Instructions:
[A] Decide whether each statement agrees with the Maricopa County debt article below, answering yes or no and quoting the article's deciding words: (i) On July 26, 1993, the board approved $128.8 million in short-term debt. (ii) The county sold the County Administration Building for cash. (iii) Former county manager Roy Pederson heads the new management team.
[B] Write out the part of the Maricopa County debt article below from "And on that" to "back under control.", word for word.

Document:
########################################

Periodically during the previous two years, the county had developed an unfortunate habit of running out of cash to pay its bills. When that happened, the supervisors were called upon to move millions of dollars between funds, patching over the shortfalls.

On July 26, 1993, the supervisors met to shuffle sizable amounts of money.
That day alone, the five-member board would approve $128.8 million in short-term debt--equaling about one-tenth of the county's entire budget--to meet the county's pressing financial needs.

And on that day, the Maricopa County Board of Supervisors, led by former board chairman Jim Bruner, may very well have committed federal securities fraud.

Since New Times reported the full depth of the county's financial crisis four months ago--showing that Maricopa County had racked up nearly $100 million in hidden debt by using short-term credits--the county's financial meltdown has become a public matter.

The bills have come due for three years of county deficit financing. During that time, budget documents show, the county borrowed money it could not repay, using inflated guesses of each year's tax revenues to justify its action.

Most of the appointed county officials who oversaw the debt spree, including former county manager Roy Pederson, have been run off. A new management team is battling to bring the finances back under control.

The cleanup will be painful. A tax increase is likely in the next two years, although the supervisors continue to downplay that possibility. County employees have been laid off. Parks are closing, health services face the ax and the budgets of county departments are being pared to cover the tens of millions of borrowed dollars that must be paid back.

Supervisors have even been forced to consider selling the seat of county government--the downtown County Administration Building--for cash. While that embarrassment has been avoided, the county is planning to effectively take out second mortgages on two of its jails.

And it turns out that part of the financial sleight of hand that sank Maricopa County into this mammoth sea of debt may well have been illegal.

You are deeply in debt. You go to the bank and apply for a loan, saying you want money to buy a house. As you fill out the myriad papers that the bank requires, you neglect to mention that you owe a truckload of money on your credit cards. The bank doesn't catch on, and you get the cash.

########################################

Stored items from a collection:
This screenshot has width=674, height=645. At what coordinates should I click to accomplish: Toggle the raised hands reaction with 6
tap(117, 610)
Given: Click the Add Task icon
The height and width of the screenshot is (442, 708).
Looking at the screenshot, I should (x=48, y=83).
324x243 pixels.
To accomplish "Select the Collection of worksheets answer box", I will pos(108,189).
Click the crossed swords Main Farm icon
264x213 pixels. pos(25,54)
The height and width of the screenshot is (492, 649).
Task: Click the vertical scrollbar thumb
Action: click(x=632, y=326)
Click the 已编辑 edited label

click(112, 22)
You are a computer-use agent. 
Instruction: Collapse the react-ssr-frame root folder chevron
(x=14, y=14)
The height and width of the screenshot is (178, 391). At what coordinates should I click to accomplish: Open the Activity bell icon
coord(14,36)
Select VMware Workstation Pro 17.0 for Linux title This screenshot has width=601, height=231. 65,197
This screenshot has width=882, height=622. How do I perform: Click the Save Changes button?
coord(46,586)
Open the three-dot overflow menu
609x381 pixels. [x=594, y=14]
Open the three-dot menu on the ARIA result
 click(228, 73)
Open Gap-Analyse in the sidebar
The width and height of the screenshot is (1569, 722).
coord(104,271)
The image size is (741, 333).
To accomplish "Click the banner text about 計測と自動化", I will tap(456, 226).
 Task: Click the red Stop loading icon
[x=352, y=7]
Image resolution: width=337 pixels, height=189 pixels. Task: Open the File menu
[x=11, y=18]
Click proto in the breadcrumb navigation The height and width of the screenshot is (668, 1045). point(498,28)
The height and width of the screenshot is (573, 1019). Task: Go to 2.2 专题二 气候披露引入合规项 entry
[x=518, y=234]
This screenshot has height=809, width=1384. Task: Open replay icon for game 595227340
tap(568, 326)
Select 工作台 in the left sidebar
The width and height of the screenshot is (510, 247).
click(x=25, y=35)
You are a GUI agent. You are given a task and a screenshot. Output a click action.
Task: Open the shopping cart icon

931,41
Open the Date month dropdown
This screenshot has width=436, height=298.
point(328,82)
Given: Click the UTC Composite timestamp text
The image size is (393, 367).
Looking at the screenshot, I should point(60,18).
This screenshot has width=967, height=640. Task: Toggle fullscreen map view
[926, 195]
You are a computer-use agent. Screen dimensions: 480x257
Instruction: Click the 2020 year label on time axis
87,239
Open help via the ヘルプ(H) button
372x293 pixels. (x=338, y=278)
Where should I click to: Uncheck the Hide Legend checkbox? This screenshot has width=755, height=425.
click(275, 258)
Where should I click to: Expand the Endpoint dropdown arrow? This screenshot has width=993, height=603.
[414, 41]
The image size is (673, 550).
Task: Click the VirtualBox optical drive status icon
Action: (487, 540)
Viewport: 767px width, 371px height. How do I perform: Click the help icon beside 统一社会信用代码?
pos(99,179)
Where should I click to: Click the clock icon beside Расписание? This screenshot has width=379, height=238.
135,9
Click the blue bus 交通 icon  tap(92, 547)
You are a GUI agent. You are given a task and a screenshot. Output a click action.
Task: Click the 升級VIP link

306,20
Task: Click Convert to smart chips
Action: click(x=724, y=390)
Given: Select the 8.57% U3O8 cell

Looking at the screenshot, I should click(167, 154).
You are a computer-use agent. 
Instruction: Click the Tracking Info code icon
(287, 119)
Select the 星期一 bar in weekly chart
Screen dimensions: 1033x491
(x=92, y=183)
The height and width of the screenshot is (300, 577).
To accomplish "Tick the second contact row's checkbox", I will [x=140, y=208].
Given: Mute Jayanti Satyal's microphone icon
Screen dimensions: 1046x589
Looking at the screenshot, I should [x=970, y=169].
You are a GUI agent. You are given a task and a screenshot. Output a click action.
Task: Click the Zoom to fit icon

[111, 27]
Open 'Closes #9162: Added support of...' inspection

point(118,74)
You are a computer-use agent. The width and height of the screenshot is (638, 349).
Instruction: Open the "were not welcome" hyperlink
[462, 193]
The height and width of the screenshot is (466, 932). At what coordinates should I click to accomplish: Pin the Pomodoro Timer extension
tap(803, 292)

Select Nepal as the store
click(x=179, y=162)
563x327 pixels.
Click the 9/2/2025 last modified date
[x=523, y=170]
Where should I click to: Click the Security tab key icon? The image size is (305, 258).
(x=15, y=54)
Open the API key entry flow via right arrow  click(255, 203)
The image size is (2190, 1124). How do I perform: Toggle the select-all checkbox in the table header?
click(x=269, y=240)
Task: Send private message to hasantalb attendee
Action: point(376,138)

########################################

Outputs by task:
[A]
(i) Yes: "That day alone, the five-member board would approve $128.8 million in short-term debt"
(ii) No: "While that embarrassment has been avoided"
(iii) No: "Most of the appointed county officials who oversaw the debt spree, including former county manager Roy Pederson, have been run off."

[B]
And on that day, the Maricopa County Board of Supervisors, led by former board chairman Jim Bruner, may very well have committed federal securities fraud.

Since New Times reported the full depth of the county's financial crisis four months ago--showing that Maricopa County had racked up nearly $100 million in hidden debt by using short-term credits--the county's financial meltdown has become a public matter.

The bills have come due for three years of county deficit financing. During that time, budget documents show, the county borrowed money it could not repay, using inflated guesses of each year's tax revenues to justify its action.

Most of the appointed county officials who oversaw the debt spree, including former county manager Roy Pederson, have been run off. A new management team is battling to bring the finances back under control.